Fogg believes that urban areas will continue to benefit from better broadband services in "at least the short and medium term", but insists that this wasn't as negative a situation as a few years ago when high-speed services weren't widely available.
"Rural areas can get broadband, but if you live in urban areas you get more choice," says Fogg. There are many other factors that are considered when a business picks a location, including availability of land and transport links, where some rural areas could have an advantage, he explains.
Lindsey Annison, broadband activist and founder of the Access to Broadband Campaign, believes that public funding is needed to address the broadband divide.
"This Labour government encouraged a competitive broadband marketplace. Whoever is in government next needs a strategy that takes account of what's happened abroad," says Annison, pointing to South Korea where government intervention played a key role in boosting broadband availability and take-up.

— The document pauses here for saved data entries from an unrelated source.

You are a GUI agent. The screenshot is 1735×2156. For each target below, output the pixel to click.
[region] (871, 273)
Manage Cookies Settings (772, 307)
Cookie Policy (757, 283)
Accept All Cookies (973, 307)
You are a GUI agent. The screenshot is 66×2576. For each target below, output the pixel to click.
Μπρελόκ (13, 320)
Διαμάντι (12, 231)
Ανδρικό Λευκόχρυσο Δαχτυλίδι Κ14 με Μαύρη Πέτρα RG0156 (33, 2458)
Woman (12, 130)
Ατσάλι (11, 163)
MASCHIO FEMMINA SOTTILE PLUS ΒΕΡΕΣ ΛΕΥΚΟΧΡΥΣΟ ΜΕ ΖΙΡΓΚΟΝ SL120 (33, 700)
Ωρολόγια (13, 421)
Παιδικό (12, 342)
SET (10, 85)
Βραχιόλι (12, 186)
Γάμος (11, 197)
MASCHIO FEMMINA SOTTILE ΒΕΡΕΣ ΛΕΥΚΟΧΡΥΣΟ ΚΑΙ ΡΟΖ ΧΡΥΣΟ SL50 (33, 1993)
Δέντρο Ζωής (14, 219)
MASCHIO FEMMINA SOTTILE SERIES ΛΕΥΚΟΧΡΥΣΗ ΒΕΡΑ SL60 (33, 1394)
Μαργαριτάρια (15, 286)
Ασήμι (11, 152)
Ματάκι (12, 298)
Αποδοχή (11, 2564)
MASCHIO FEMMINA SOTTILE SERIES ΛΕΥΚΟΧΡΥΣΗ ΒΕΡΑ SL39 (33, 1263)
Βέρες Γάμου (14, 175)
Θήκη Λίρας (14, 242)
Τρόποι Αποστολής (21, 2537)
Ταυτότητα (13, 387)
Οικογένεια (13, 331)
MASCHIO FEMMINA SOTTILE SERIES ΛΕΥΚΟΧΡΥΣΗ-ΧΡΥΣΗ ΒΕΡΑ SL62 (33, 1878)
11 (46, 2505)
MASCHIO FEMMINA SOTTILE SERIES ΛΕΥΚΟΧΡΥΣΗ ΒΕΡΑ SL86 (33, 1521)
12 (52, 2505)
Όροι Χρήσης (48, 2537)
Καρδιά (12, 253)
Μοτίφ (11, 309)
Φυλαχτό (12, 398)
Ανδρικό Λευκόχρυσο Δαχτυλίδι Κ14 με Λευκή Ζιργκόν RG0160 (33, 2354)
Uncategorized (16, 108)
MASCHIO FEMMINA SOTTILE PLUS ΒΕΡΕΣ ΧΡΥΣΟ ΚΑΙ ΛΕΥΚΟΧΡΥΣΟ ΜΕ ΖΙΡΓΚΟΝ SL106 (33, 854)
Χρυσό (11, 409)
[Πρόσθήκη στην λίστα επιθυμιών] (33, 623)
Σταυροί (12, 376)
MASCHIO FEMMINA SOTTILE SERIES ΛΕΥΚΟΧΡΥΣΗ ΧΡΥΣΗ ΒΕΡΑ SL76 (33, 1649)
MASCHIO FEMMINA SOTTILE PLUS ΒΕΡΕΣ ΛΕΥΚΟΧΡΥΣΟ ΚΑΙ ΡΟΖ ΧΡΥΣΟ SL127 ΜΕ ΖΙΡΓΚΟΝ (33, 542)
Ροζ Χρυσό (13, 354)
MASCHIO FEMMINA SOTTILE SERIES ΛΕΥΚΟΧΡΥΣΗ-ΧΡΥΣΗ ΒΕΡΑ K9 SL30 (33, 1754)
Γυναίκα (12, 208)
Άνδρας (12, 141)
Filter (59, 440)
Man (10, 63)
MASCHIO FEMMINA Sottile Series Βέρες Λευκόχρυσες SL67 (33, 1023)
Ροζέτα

Annison adds that local communities are still playing a vital role in providing broadband in areas where it isn't otherwise available, despite BT being on track to offer its ADSL service to 99.6 percent of homes and businesses by this summer.
"Community networks were expected to fall by the wayside, but that's not happened at all," says Annison.







Talkback
The Broadband divide now has many layers. BT has not given any indication if or when they may upgrade the remaining ~600 local exchanges to ADSL.
I am sadly in connected to one of these exchanges - it carries 130 lines and is only 2.3km from a main BT fibre route. Even worse that fibre joints at the bottom of my garden!
It only managed 32 registrations when the triggers were running, this was not helped by the switch not supporting ISDN. Everybody with an ISDN line is parented off another exchange with a different STD, so these lines were not counted against the local registrations. Possibly not counted against the viable / unviable decision either.
I am sure exchanges like this could be easily provisioned with a Mini DSLAM and a single 2Mb backhaul if BT were really committed. Hey, they may well get a return out of it!
Bulldog or Easynet are very wellcome to unbundle my local exchange. Perhaps we will be waiting some time.
A fair comment on the new Broadband Divide. The divide is huge when you consider some people could potentially have the choice of BT ADSL, BT SDSL, LLU such as Bulldog and a Cable provider. Contrast that with the poster above, his dialup and little prospect of ADSL.
I have had ADSL for 2 years and now upgraded to 2meg, couldn't imagine being without it! I suppose there are community broadband options but it seems that every project that went live was rapidly followed by BT activating ADSL in that area.
totally agree with this article, just what I thought when I read about it in the paper. I went straight to the website to see what it was really all about (can't trust papers to get the right story) and sure enough, it was only for the chosen few. AGAIN.
The countryside can whistle for decent broadband, no-one will deliver it. We are not economic. Even the funding streams set up to help us won't use the funds for us, they channel it into half baked schemes to 'raise awareness'. Anyone would think we weren't aware that we need decent bandwidth the same as everyone else!
As Graeme says, there is a new broadband divide actively growing again.